How to Live with Green Guilt

Don't feel guilty about your not-so-friendly environmental habits.

We've all seen An Inconvenient Truth and know how important it is to be "eco-friendly," but sometimes toting around that Nalgene bottle seems like such a pain. So came up with 16 compromises to relieve the guilt when you want nothing more than to toss your batteries in the trash or leave the heater running all night long.

Green Guilt #1: "I hate the harsh light that comes from those energy-saving bulbs. Can I keep my incandescents?"

The Compromise: There's no getting around using energy saving bulbs, since the savings are enormous, but some bulbs are better than others. Check the Environmental Defense Fund's web site for their light bulb guide, and choose the best size, shape, color, and brightness for your room.

Green Guilt #2: "I never know what to do with old batteries, so sometimes I just throw them away. Is it really that bad?"
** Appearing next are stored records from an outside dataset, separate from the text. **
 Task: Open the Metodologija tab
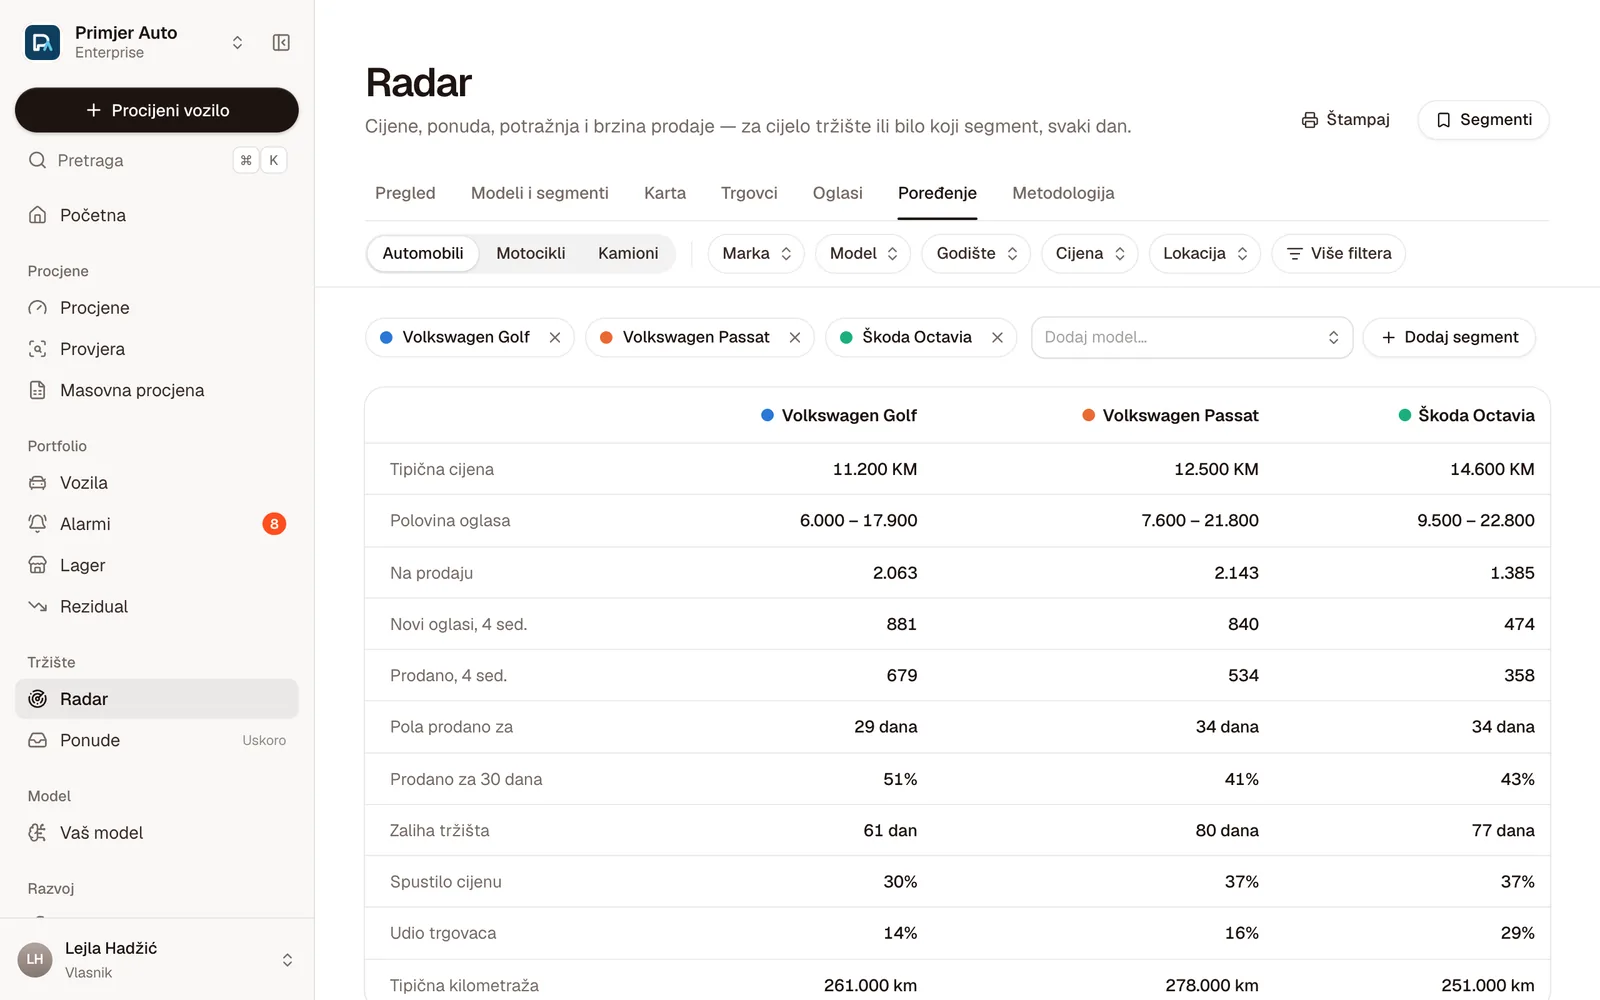click(x=1063, y=193)
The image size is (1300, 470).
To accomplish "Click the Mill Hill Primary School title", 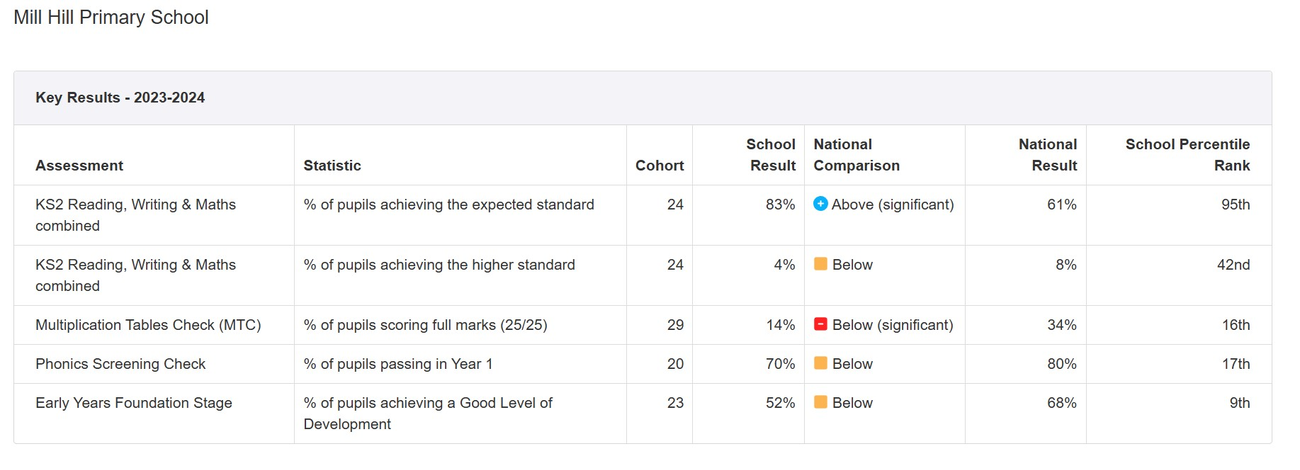I will [x=111, y=18].
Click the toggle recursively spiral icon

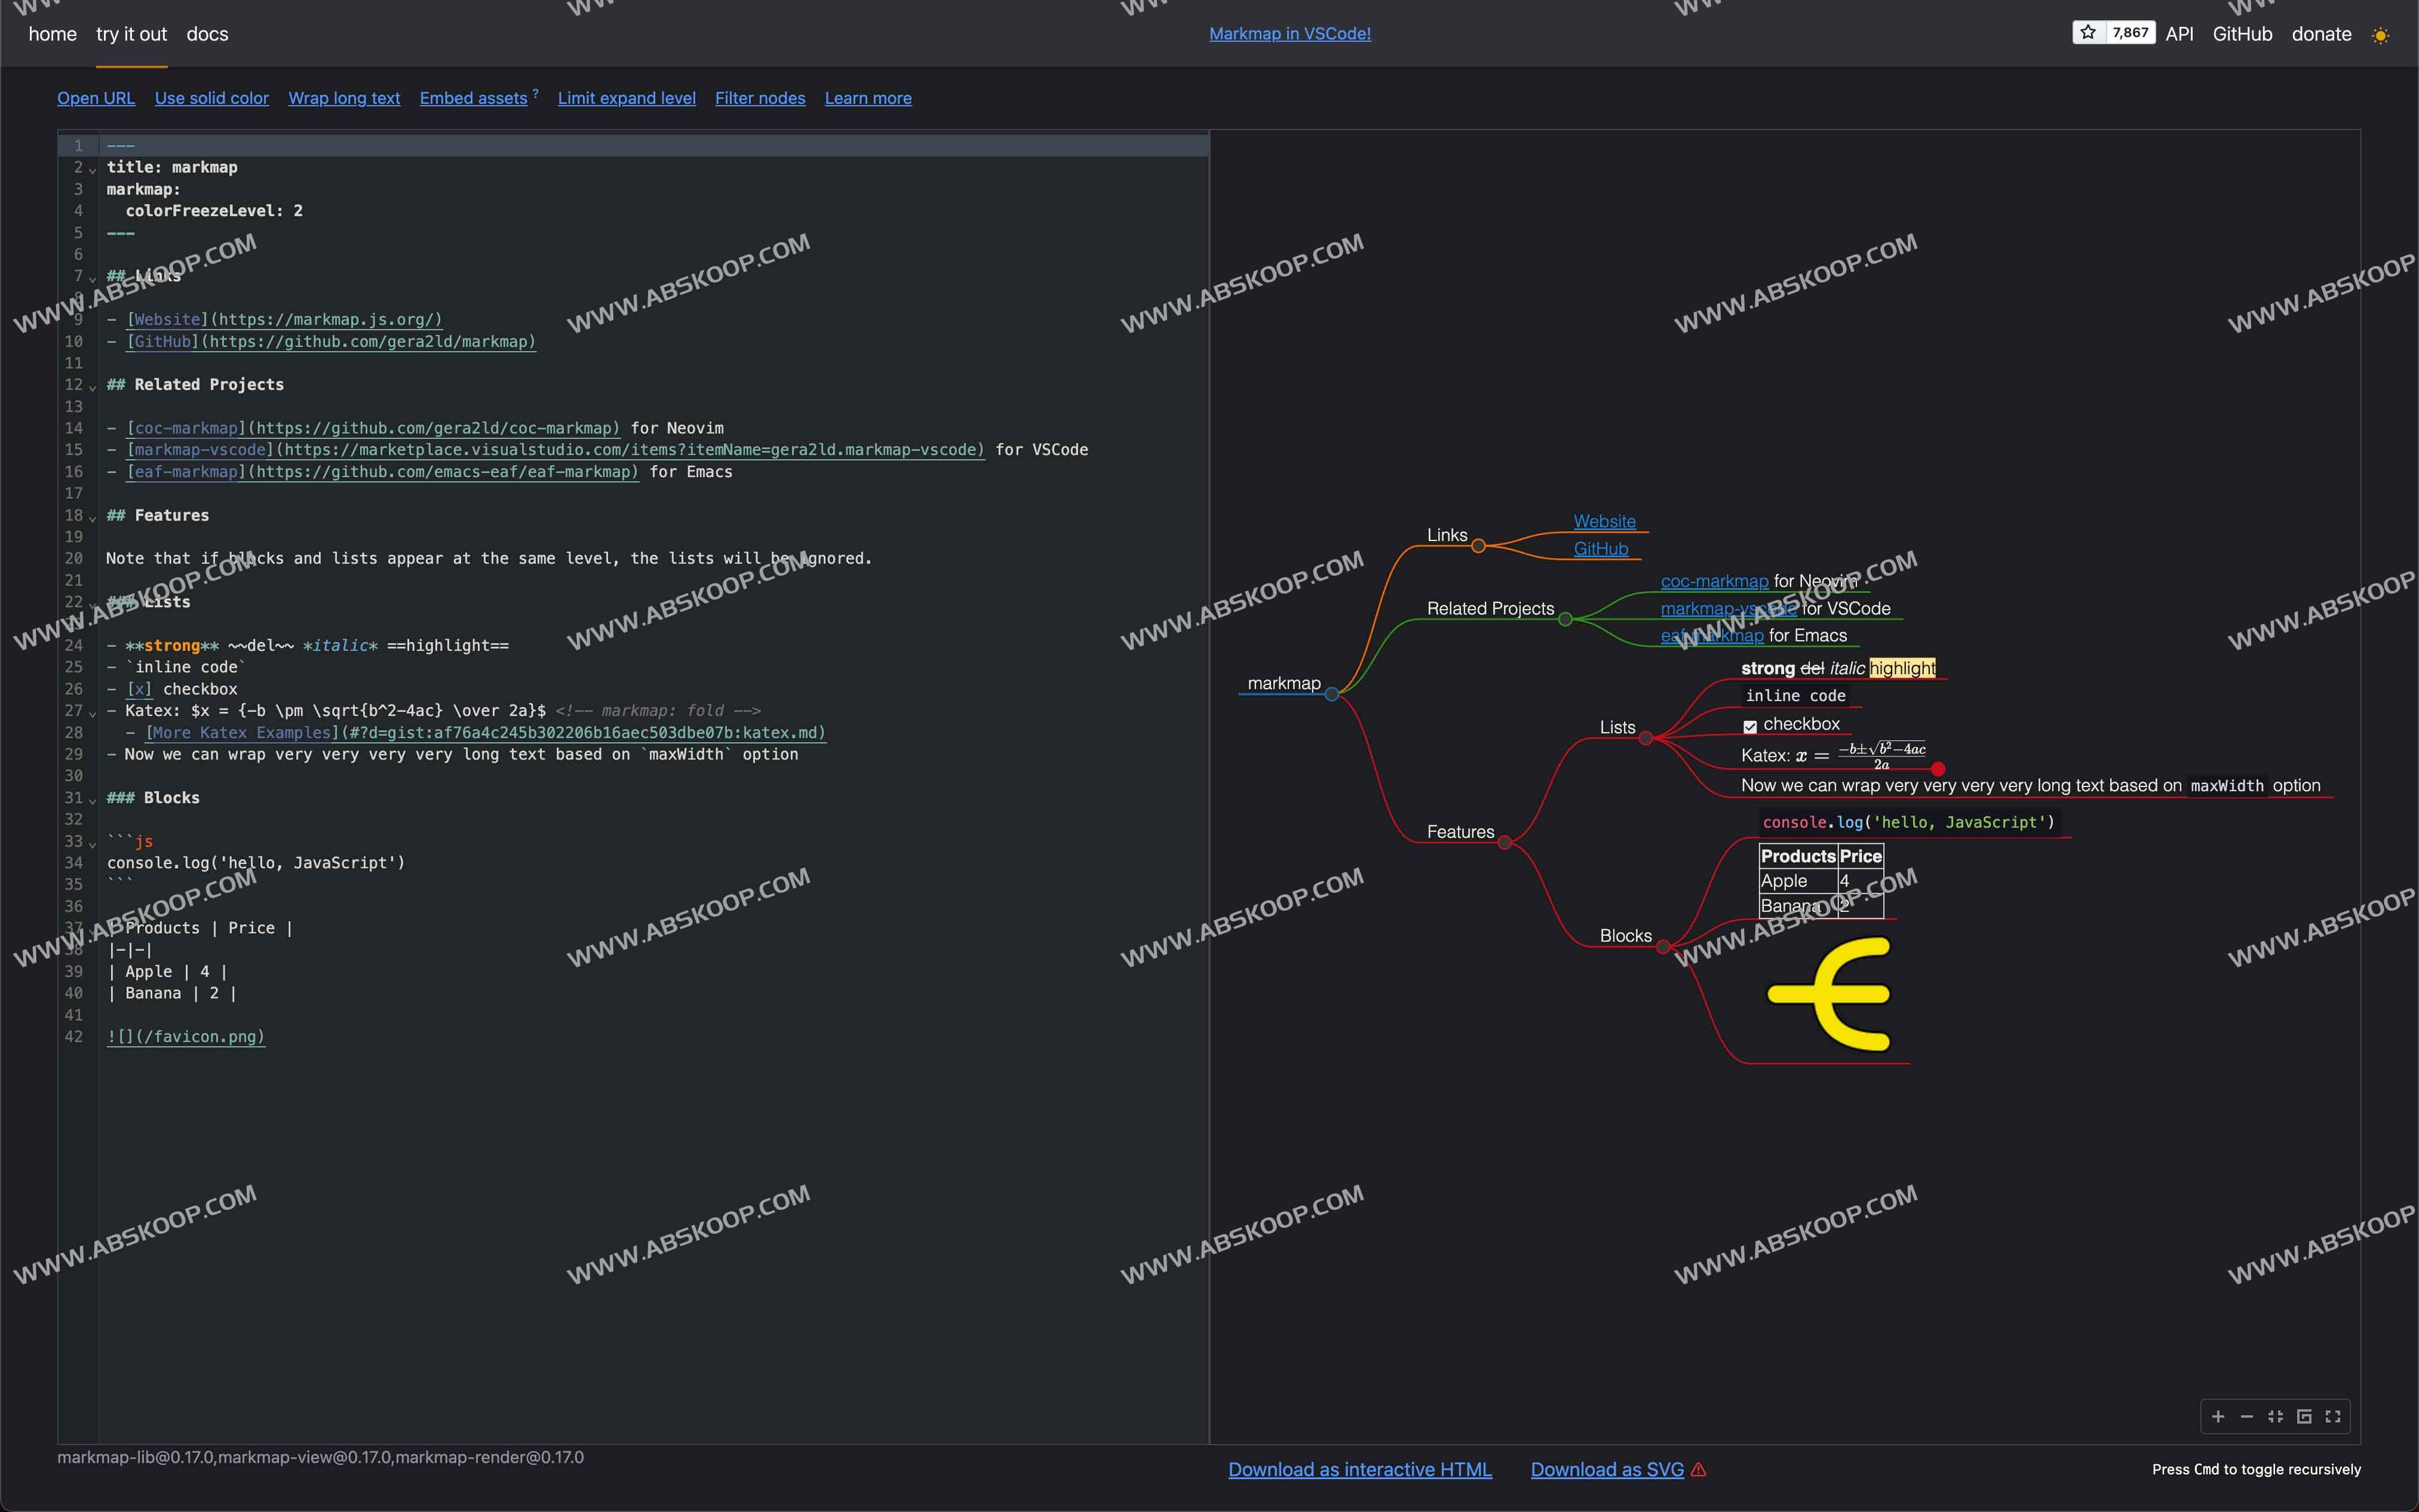coord(2304,1416)
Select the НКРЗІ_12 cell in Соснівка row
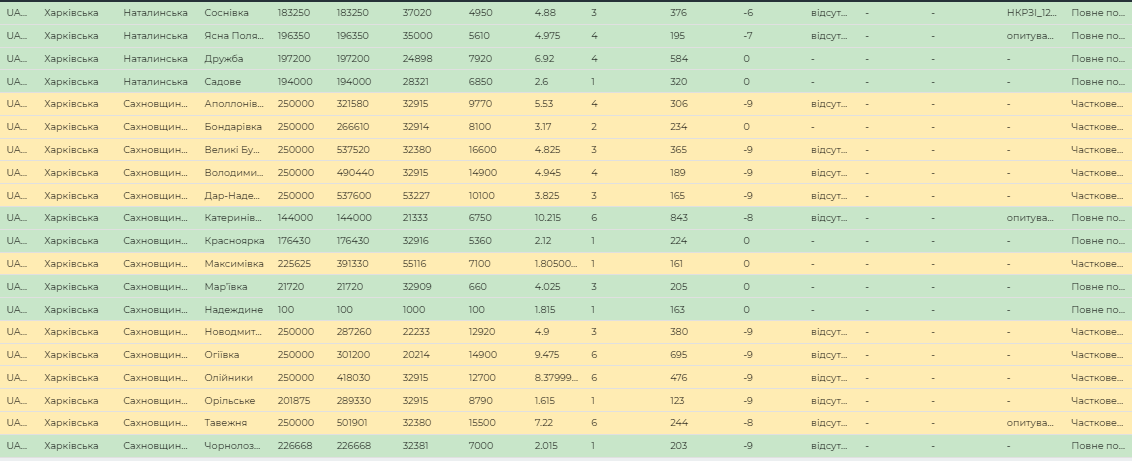This screenshot has width=1132, height=461. click(1031, 13)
The Compromise: When used batteries go to landfills, the metals and toxins in them can eventually seep into the water supply, which is bad for everyone. Luckily, both Whole Foods and Ikea now take your old batteries, so you don't have to worry about them. Also, try to use rechargeable batteries whenever possible, and you won't have to think about recycling as often.

Green Guilt #3: "I can't stand being cold, so I leave the thermostat turned up at night. What's so wrong with that?"

The Compromise: Since heaters run on fossil fuels -- a non-replenishing resource -- they need to be used sparingly. Only turn on the thermostat when you're home, and preserve the most heat possible by checking for drafts around your windows and doors and keeping your attic insulated. Plus, put an extra quilt or two on your bed at night, and you'll be surprised at how warm you'll stay.

Green Guilt #4: "I never remember to bring my thermos or Nalgene bottle to work. Can I just drink out of paper cups?"

The Compromise: Although paper cups are better than styrofoam, the ones that are coated can't be recycled. If you insist on using a paper cup at work, try only using one per day and refill it at your office coffee machine or water cooler.